Как сегодня расставлены кадровые приоритеты на современном производстве? Если коротко ответить, то на первом месте стоят финансисты и нефтетрейдеры, затем идут добычники, затем буровики, и уже в самом конце геологи. А я бы расставил всё наоборот. С точки зрения рационального использования недр, во главе угла должен находиться исключительно геолог или уж, на худой конец, специалист с двумя нефтяными образованиями, одно из которых обязательно геологическое. А ещё лучше, чтобы высшая школа готовила универсальных выпускников, в равной степени владеющих знаниями как в области геологии, так и бурения нефтяных скважин и добычи нефти.
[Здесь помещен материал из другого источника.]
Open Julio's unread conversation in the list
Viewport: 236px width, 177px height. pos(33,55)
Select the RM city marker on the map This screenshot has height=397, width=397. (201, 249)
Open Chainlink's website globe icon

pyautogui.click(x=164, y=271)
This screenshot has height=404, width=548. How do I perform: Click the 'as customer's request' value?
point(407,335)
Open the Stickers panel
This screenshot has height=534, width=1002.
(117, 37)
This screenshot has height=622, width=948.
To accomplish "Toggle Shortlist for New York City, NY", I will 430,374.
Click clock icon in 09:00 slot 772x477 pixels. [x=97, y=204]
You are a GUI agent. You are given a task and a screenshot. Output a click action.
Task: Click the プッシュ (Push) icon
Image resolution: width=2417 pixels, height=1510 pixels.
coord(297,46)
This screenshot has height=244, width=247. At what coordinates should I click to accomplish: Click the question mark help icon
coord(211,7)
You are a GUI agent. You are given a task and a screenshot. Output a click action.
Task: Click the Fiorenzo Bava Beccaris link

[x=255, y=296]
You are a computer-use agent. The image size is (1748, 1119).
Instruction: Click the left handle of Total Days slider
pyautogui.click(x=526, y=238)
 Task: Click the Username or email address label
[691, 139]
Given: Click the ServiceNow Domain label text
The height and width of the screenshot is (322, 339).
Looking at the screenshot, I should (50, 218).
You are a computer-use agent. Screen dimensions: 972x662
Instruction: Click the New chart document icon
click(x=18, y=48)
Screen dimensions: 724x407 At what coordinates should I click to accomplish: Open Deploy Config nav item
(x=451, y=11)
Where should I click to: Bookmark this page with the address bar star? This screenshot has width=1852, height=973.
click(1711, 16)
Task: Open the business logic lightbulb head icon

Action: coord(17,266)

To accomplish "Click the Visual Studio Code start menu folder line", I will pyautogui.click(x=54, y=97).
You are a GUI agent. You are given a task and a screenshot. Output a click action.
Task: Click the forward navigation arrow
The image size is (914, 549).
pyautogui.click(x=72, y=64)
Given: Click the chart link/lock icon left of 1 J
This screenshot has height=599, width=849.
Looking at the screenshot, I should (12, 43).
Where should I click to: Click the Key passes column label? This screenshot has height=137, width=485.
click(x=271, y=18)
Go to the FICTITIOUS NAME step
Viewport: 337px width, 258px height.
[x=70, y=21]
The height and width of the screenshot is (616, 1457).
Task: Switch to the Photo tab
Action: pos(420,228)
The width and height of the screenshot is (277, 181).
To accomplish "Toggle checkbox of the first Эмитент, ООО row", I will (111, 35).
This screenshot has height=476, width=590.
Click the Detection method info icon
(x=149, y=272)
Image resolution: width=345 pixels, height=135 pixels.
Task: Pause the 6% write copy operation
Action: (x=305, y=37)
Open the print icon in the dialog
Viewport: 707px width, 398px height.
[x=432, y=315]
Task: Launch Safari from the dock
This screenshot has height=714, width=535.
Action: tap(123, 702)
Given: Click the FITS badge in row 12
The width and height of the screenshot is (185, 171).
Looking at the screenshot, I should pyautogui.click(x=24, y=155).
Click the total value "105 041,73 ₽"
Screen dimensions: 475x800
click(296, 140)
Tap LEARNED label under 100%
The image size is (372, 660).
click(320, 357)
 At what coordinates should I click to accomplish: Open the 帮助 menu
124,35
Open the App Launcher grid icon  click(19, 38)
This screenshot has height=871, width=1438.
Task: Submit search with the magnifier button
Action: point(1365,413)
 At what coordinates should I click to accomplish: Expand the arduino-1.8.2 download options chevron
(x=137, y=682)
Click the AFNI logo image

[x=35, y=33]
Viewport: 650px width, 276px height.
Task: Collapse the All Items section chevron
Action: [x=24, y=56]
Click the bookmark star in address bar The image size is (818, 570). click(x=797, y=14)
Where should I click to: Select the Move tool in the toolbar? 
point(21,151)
Оканчивая институт, я готовился, как и все студенты, к походу на комиссию по распределению выпускников. Это самый волнительный процесс для любого молодого специалиста, что в итоге обучения ему предложат. Подразумевалось, конечно, и свободное распределение, когда каждый заранее договорился о своём дальнейшем месте работы. Но только именно на этой комиссии нам предлагались самые интересные места. У меня уже была заветная мечта, я хотел остаться и работать на своей, уже родной для меня кафедре промысловой геофизики. Я знал, что на кафедре предполагается оставить трёх лучших выпускников, и мой средний бал по успеваемости позволял мне рассчитывать на благоприятный исход. В кабинет, в котором проходило заседание комиссии, впускали строго по одному студенту, по очереди, в соответствии с набранными баллами. Я зашёл третьим и был крайне удивлён, что в показанном мне списке возможных вакансий позиций на кафедре не было. Были места преимущественно в Западной Сибири. В другие времена я бы безоговорочно принял это предложение, но сложившиеся семейные обстоятельства не позволяли мне поступить таким образом. За два месяца до распределения скоропостижно скончался мой отец, и мама приняла решение перебраться жить из Оренбурга в Москву, и я должен был находиться рядом с ней. Впервые в жизни я испытал несправедливость по отношению к себе. Из всего списка, что я увидел перед собой, была только одна возможность остаться в Москве, это пойти на шестой курс обучения – иностранному языку, в нашем институте. Я не имел об этой системе подготовки ни малейшего представления, но, согласившись с этой позицией, я думаю, что в последующем только выиграл. А на третье место на кафедре, оно, как позже выяснится, действительно существовало, был взят человек из категории блатных, даже не из первой десятки по успеваемости. Вот так всё для меня и закончилось. Действительно, всё, что ни делается, всё к лучшему.